I was thinking about making the news letter in arabic, but I need alot of help in making that! do u know any more arabs in here that will help?

----------

## isaidi

heeey

Another Arab living in Canada

Need help adding Arabic language support to Gentoo?

you guys know how.?

Fee 7ada be3ref keef ?

I have pretty much lived with just english on Linux for quite some tiem now... i wanted to try how to add languages now

----------

## tumbak

other than adding arabic to mozilla i havent done much   :Sad: 

----------

## isaidi

yah.. i did some looking around...  and i stoped bothering adding arabic support...

well i want to be able to have arabic webpages on my Apache webserver (on Gentoo)...   i guess i'll keep looking for information... 

I am partially targeting an arabic audience with my website....

----------

## tumbak

if u want to serve arabic pages using apache then u should add Win-1256 to the supported languages in apache's config files, i did that long ago and i forgot how to, but its very easy.

look around and tell me what happens.

salam

----------

## 7amad

Salam,

I'm happy to see this thread here. I'm Hamad from Kuwait. As for Arabic support, I can read/write arabic in almost every application. I don't know why some of you find it hard. I'm sure with a hint or two you'd get it in a couple of minutes.

Good luck!  :Smile: 

----------

## dabbas

As-Salaam 3alaikum

And yet I am another arab from Czech Republic, and that's in Europe  :Wink: 

----------

## eelleemmeenntt

Salam all, Im an arab from Lebanon living in Canada. I used gentoo for a while and I wasnt very happy with the arabic fonts (if you only rely on portage). If you decide to install from other sources and recompile stuff it will work but if you want to keep the system perfect and only use portage then Im not sure how. The brother / sister from kuwait said its working on most apps. Please enlighten us, specially mozilla, firefox, kde ... etc and through portage (is it possible to add a USE flag or something?). Thanks.

----------

## gen2fox

Salam all,

Another Arab member, my name is Ayman, I have been here for a while, but I haven't noticed this thread till now.

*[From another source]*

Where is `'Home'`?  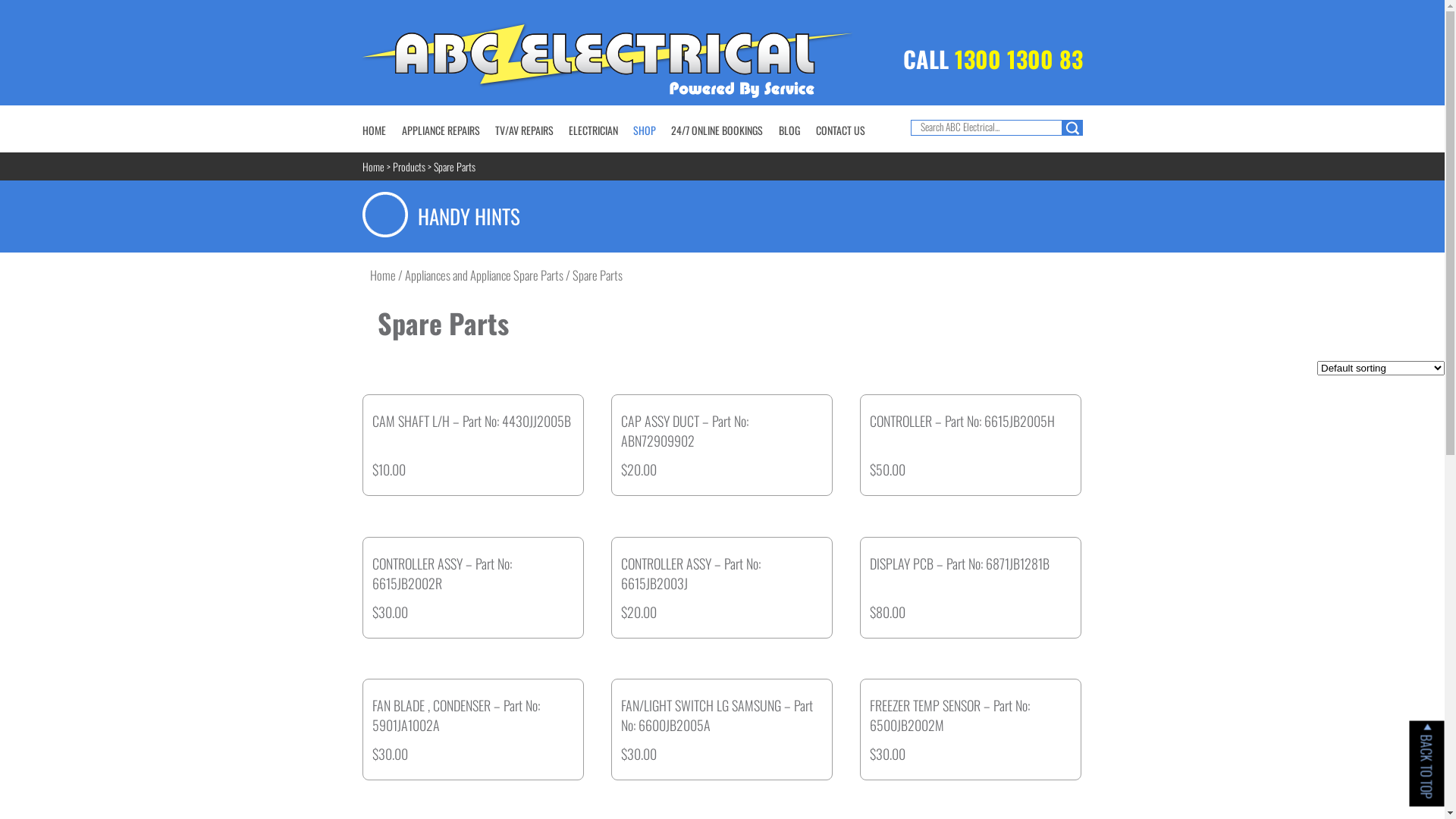 'Home' is located at coordinates (370, 275).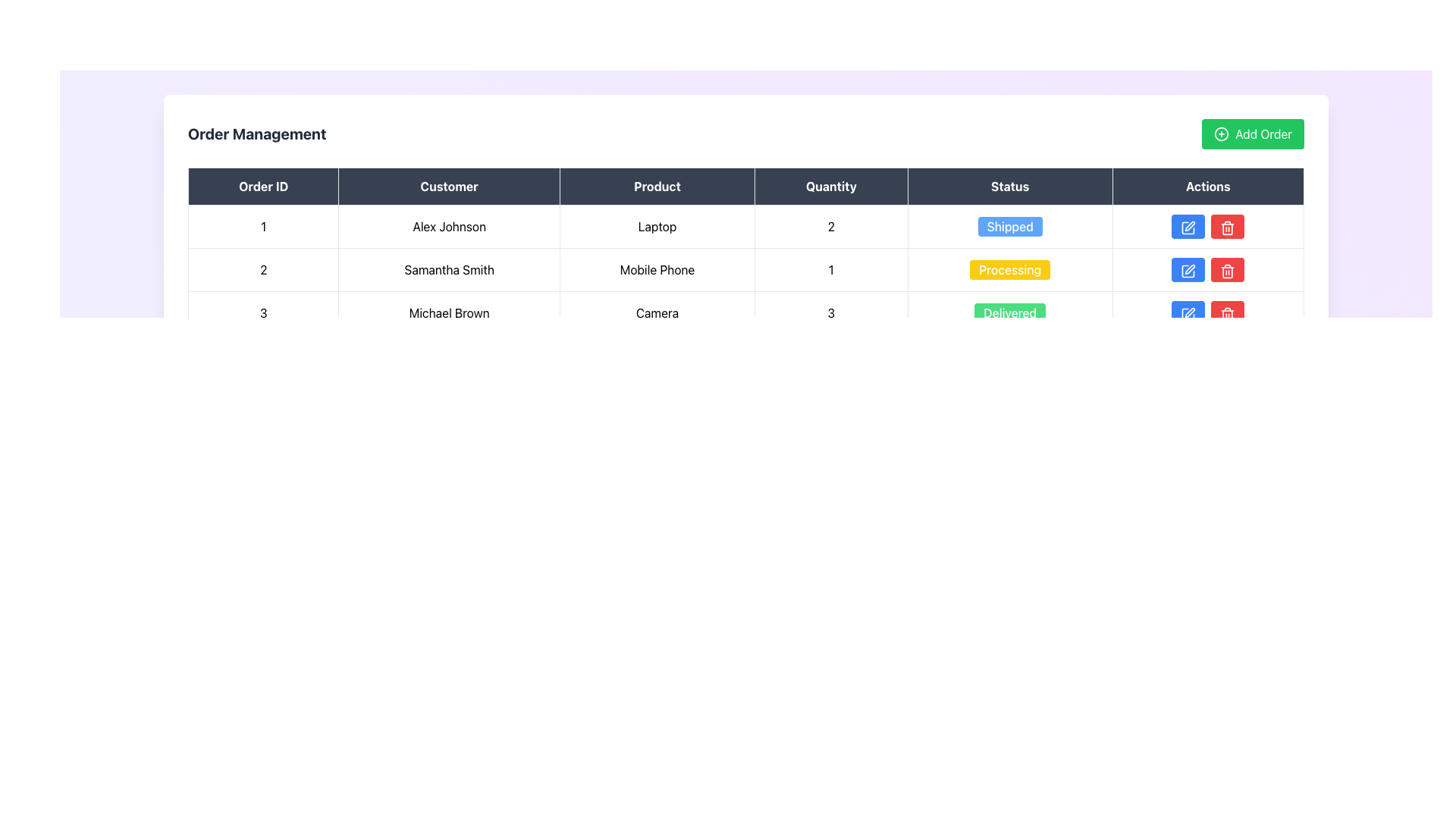 Image resolution: width=1456 pixels, height=819 pixels. Describe the element at coordinates (448, 312) in the screenshot. I see `the text label displaying 'Michael Brown' in the second column of the table under 'Customer' for Order ID 3` at that location.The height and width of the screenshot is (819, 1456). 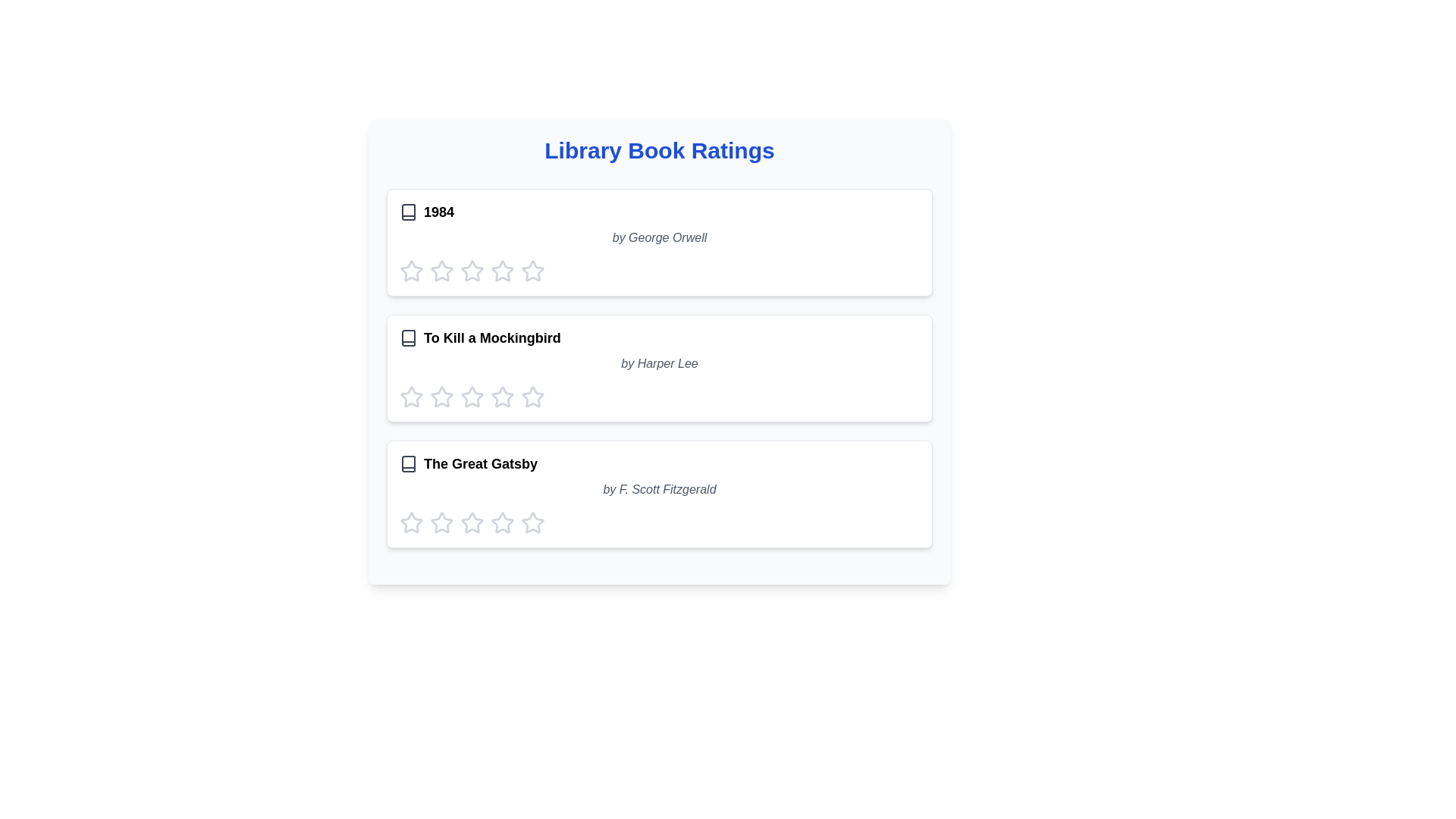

As for your question eelleemmeenntt, first follow the Arabeyes howto to set up Gentoo with Arabic support:

Howto: English Arabic

The most important 2 are: kernel options and locale.

The only USE flag I have related to Arabic is bidi, add it to your USE flags.

Then emerge arabeyes-fonts or kacst-fonts, if you are not happy with these fonts, you can copy other font files to /usr/share/fonts.

Now you need to set up keyboard layout, this depends on your desktop env, in KDE you can use Control Center > Regional & Accessibility > Keyboard Layout.

In Gnome, right-click a panel, select Add To Panel > Utility > Keyboard Indicator, then right-click the new applet, select Open Keyboard Prefs, add Arabic to the layout list.

Is anybody interested on working on a Arabic howto specific to Gentoo? I see this question quite often on the forums, I can put together one when I have some free time, I wonder if anyone wants to work on it with me.

----------

## hybrid

assalam alaikoum,

what i wanted to say is that as suggested it might be nice to have documentation on how to setup arabic support (input/display/printing) independently from kde or gnome (i am using openbox currently)

we can use http://gentoo-wiki.com/Main_Page for that  :Wink: 

i would also like to know how many arabs are there, because it would be nice if we had an arabic section in the forum ...

----------

## gen2fox

An Arabic forum would be great, but unfortunately, I think we need more Arab members for this to happen.

As for the howto, yeah it would be much easier using the wiki, I can start working on it early next week, any ideas/plans?

----------

## L1nux

Salamu 3alaykom,

how are u, i will write some sentences in arabic, testing them how they appear in the forum, but you need to make the encoding of the page to arabic(winows-1256)

السلام عليكم ورحمة الله وبركاته,

كيف الحال , أنا بصدد تعريب بعض المقالات الموجودة في الموقع ولكن بحاجة لمن يساعدني؟

----------

## SaRaCeN

El Salam 3alikom ,

This Ahmed From Egypt ,

I'm glad to know all of u

really gr8 forum

hpoe to be friends here guys

 :Smile: 

----------

## cur!ous

Hala ,

im bashar from dubai

walla i really have the plesure to meet u :Wink: 

----------

## rafmazinger

Salam Aleykom,

I am Rafik, From Tunisia.

Pleased to meet you all there.

If I can be of any assistance ...

----------